Run workflows in spot virtual machines

To schedule workloads, you have to assign their associated Pod(s) to the desired VM(s).

To do so, you have to configure your workloads. This configuration depends entirely on the workload type and the component that runs it. See the following examples.

Please make sure you follow Azure’s suggestions for adding tolerations and affinities using the examples below.

Pipelines

Using the `kfp` v2 SDK

You can use the kfp v2 SDK to add a node selector constraint. To do so, use the following configuration:

import kfp
from kfp import dsl

def gpu_p100_op():
    return dsl.ContainerOp(
        name='check_p100',
        image='tensorflow/tensorflow:latest-gpu',
        command=['sh', '-c'],
        arguments=['nvidia-smi']
    ).add_node_selector_constraint('cloud.my-cloud.com/gpu-accelerator', ‘accelerator-name’).container.set_gpu_limit(1)

Using the `kfp` v1 SDK

You can use the kfp v1 SDK to add affinity.

For this method, you have to create a V1Affinity object, using the Kubernetes Python client, that has to be passed to the add_affinitymethod of the kfp SDK. It can be configured as follows:

from kubernetes.client.models import V1Affinity, V1NodeAffinity, V1NodeSelector, V1NodeSelectorTerm, V1NodeSelectorRequirement

spot_affinity = V1Affinity(node_affinity=V1NodeAffinity(
     required_during_scheduling_ignored_during_execution=V1NodeSelector(
         node_selector_terms=[V1NodeSelectorTerm(
             match_expressions=[V1NodeSelectorRequirement(
                 key='a-custom-key.io/my-key',
                 operator='In',
                 values=['a-custom-value'])])]))
)

an_operation_to_be_scheduled_in_a_spot_instance = kfp.components.create_component_from_func(...)
an_operation_to_be_scheduled_in_a_spot_instance.add_affinity(spot_affinity)

Training jobs

When using YAMLs

You can modify training job yaml representations to have node selectors or affinity. See training jobs for more details.
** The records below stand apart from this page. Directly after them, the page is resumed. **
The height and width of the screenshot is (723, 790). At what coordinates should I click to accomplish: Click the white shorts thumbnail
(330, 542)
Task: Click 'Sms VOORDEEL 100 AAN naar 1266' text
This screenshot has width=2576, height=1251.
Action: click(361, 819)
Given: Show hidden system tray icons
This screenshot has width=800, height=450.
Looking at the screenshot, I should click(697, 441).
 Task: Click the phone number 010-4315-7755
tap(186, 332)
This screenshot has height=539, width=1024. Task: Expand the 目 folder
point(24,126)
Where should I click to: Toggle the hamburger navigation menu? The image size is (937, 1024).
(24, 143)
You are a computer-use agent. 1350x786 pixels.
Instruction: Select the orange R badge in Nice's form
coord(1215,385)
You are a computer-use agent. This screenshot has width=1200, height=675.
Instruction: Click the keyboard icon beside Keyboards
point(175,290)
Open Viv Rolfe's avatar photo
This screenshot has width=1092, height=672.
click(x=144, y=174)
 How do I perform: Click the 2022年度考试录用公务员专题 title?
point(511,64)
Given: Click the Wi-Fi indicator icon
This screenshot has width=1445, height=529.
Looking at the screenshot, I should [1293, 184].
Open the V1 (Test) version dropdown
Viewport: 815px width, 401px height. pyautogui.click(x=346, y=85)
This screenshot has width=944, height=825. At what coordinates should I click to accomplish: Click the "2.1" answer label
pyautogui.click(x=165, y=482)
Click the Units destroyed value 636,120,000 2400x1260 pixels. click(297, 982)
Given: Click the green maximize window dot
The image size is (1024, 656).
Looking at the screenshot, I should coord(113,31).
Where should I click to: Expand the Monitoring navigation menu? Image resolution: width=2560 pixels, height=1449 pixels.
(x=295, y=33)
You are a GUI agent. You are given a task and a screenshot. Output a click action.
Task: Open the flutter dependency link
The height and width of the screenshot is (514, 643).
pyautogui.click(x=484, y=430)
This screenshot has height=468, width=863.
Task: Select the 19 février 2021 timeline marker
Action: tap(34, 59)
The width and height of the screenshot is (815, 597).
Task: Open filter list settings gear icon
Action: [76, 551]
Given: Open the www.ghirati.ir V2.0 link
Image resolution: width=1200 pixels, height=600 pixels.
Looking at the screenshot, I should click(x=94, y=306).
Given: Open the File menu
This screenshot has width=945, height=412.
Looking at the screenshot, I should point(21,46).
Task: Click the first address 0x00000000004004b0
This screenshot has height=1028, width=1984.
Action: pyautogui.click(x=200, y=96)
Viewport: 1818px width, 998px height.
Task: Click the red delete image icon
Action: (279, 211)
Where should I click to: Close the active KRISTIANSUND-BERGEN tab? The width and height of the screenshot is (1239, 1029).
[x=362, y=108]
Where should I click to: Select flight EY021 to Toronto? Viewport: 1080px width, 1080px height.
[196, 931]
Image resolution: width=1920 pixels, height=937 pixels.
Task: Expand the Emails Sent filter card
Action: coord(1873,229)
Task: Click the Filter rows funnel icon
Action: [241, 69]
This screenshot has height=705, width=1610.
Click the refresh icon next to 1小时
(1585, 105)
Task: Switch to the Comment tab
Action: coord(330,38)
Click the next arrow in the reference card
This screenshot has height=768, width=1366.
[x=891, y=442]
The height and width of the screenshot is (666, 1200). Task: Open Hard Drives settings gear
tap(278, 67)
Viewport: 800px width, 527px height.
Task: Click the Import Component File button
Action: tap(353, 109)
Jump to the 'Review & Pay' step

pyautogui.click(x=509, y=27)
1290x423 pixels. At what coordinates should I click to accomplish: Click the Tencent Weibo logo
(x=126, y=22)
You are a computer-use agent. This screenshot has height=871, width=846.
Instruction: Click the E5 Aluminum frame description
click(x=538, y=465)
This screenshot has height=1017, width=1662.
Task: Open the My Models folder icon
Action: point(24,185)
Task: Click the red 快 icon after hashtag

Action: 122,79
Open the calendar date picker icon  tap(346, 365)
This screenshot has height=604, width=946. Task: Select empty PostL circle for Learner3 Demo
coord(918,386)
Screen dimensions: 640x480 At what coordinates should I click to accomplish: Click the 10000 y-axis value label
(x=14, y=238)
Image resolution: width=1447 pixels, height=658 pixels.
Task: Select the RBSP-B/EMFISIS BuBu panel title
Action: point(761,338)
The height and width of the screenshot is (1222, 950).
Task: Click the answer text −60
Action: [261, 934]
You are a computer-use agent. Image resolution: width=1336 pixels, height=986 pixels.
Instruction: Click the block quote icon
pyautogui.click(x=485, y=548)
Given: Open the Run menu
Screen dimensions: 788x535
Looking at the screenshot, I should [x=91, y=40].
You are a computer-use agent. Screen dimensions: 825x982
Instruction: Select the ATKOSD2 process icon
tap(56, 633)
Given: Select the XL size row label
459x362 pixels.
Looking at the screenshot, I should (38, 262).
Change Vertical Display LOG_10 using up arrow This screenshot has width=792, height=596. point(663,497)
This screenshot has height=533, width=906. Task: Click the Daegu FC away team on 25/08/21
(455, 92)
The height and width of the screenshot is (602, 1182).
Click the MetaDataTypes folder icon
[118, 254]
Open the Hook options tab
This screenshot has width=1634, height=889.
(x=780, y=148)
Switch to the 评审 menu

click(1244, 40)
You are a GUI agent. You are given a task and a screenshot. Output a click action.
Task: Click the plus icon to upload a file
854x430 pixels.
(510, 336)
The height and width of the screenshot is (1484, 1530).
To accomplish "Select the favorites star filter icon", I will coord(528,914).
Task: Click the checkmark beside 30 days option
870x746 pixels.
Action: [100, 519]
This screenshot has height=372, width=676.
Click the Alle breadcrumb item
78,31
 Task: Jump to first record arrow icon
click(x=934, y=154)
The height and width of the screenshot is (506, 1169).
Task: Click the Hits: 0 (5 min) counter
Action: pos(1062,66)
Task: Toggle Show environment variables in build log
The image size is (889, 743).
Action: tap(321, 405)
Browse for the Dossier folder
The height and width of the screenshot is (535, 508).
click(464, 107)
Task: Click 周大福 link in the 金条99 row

A training job usually has different processes, such as the “Chief”, “Worker”, or “Parameter Server”. Each of them has their own spec, where node affinity or node selectors can be defined, provided that a spot virtual machine is labelled.

For example, you can define a TFJob yaml representation as follows:

apiVersion: kubeflow.org/v1
kind: TFJob
metadata:
  generateName: tfjob
  namespace: your-user-namespace
spec:
  tfReplicaSpecs:
    PS:
        ...
        spec:
        ...
    Worker:
        spec:
       ...

Using `nodeAffinity`

To add nodeAffinity to a training job you can edit the specific process or processes’ spec field ensuring to match matchExpressions with the spot node pool:

Worker:
  spec:
    affinity:
	  nodeAffinity:
    	    requiredDuringSchedulingIgnoredDuringExecution:
              nodeSelectorTerms:
    	      - matchExpressions:
      	        - key: a-custom-key.io/my-key
        	  operator: In
        	  values:
        	  - a-custom-value

Using `nodeSelector`

You can add a nodeSelector to ensure specific processes are scheduled in the desired node pool as follows:

Worker:
  spec:
    containers:
    - name: my-training-process
      image: training:0.1
    nodeSelector:
      a-custom-key.io/my-key: a-custom-value

When using the SDK

When using the kubeflow.training SDK in a Notebook, for example, the training job can be edited similar to how the pure yaml would be. That’s because the training jobs use the Python Kubernetes Client to define each component.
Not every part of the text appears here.